* START Dataset *

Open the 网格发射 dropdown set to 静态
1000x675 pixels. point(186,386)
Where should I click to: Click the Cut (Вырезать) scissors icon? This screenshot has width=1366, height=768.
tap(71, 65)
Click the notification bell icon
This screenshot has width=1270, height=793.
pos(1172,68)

* END Dataset *

* Request
Copy every one of the records above verbatim.

* Solution to this problem
Open the 网格发射 dropdown set to 静态
1000x675 pixels. point(186,386)
Where should I click to: Click the Cut (Вырезать) scissors icon? This screenshot has width=1366, height=768.
tap(71, 65)
Click the notification bell icon
This screenshot has width=1270, height=793.
pos(1172,68)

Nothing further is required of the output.